If the first album was about fun and freedom, with songs like the delightfully playful Ffunny Ffrends and the psychedelic beatnik boogie of How Can You Luv Me, then II is more serious, thoughtful and darker.

"Less childish, or something," he offers. "When I was writing the songs I just thought I was writing a bunch of pop songs. But after sitting with it for six months I realised it was really sad. It was about loneliness and darkness and being out of control. But it also had this giddy motion to it, which is exactly what it was like on tour."

But they retain UMO's trademark lo-fi whimsy and trebly charm. The standout track - and perhaps most like his earlier material - is One At a Time, with its steely, jammin' guitar, moochy beat and beautifully random runs of wild brass played by his dad, Chris, who worked with his sons on the Mint Chicks records.

Then there's No Need For a Leader with its rat-a-tat beat and fuzzy groove, and sprawling, exotic epic Monki, which trundles along nicely between a mope and a dreamy chug.

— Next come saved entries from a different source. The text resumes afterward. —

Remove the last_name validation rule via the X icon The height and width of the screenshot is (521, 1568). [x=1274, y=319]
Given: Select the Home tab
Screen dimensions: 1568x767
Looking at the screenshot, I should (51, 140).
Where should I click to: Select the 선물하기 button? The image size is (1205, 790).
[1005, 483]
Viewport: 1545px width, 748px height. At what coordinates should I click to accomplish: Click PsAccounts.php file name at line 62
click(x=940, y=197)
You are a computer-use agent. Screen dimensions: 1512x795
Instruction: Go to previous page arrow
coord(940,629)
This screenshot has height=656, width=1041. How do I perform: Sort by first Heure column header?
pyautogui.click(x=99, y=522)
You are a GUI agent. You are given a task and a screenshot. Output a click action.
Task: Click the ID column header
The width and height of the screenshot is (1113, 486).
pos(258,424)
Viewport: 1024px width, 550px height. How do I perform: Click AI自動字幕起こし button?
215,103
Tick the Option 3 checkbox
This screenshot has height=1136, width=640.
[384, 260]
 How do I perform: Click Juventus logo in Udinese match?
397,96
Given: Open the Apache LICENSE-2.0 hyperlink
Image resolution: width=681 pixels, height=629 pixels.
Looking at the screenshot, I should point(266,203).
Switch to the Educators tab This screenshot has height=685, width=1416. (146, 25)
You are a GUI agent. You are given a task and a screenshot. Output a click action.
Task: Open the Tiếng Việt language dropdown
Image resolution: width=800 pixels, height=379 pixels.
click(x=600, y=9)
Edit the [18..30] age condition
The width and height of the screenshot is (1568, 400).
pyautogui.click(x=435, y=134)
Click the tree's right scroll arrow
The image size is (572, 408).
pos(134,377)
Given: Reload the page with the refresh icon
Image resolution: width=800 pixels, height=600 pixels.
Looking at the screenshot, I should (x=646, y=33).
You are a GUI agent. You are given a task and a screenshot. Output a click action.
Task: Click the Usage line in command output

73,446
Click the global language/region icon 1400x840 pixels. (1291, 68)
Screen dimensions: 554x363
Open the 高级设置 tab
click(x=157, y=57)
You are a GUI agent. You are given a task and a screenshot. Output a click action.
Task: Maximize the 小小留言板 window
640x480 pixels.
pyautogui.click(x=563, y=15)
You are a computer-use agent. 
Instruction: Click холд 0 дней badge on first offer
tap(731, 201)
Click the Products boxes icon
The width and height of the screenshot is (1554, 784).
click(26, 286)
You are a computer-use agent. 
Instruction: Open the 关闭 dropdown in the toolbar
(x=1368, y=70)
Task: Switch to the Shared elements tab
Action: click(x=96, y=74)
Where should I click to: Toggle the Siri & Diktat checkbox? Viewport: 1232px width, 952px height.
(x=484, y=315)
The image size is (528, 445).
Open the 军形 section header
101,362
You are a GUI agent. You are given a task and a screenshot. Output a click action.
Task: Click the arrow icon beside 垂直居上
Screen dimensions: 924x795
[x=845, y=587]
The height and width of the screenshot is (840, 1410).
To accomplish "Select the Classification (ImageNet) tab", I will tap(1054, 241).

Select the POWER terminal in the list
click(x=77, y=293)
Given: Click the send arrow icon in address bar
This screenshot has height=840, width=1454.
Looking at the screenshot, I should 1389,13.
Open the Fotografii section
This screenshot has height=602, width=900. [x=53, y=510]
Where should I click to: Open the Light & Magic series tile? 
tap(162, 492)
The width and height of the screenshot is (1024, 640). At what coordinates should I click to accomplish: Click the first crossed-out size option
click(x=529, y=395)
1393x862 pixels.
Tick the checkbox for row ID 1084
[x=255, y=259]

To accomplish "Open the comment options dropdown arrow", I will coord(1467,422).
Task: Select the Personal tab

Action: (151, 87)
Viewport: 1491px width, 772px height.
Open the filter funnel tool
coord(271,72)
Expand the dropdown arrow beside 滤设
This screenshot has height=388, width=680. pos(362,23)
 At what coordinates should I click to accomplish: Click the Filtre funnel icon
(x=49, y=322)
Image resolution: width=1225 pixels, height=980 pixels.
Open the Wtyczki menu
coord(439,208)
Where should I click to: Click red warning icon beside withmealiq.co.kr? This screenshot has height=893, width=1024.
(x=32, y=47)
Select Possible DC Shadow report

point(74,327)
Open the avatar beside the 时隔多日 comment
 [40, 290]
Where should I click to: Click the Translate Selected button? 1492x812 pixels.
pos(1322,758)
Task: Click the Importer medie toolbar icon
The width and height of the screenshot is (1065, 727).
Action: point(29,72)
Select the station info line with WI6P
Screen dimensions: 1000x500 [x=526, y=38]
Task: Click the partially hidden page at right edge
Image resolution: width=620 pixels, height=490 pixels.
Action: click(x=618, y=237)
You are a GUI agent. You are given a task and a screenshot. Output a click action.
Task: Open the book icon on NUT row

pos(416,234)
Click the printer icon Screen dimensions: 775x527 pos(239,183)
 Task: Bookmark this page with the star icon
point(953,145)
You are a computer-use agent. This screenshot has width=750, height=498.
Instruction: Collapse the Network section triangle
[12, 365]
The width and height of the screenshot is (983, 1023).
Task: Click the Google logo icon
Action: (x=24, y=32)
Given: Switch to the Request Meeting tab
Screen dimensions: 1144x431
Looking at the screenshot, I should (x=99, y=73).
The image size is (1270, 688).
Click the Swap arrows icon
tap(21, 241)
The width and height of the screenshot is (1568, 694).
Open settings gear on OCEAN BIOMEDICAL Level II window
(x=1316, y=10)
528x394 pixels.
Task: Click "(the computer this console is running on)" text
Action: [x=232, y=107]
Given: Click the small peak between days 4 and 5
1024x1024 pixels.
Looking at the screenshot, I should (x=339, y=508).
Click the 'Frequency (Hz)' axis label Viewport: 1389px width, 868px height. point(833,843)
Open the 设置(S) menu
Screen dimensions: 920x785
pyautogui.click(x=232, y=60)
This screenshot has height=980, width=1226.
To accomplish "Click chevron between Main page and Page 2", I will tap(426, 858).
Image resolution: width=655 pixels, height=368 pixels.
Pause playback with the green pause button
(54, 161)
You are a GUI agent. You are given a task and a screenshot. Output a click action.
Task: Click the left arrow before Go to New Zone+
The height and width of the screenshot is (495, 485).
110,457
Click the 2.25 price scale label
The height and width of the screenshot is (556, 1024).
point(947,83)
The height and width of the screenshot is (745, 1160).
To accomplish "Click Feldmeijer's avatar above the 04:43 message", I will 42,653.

"I wrote the main hook of that song way back, when I was still in the Mint Chicks," he says of Monki. "It was back when I was waiting for my son [Moebius] to be born and we were living in a barn at the time, and I recorded the chorus and put it away for three-and-a-half years. It's a weird one, that song, and it's about a lot of things that have already happened to me all mixed up into one thing.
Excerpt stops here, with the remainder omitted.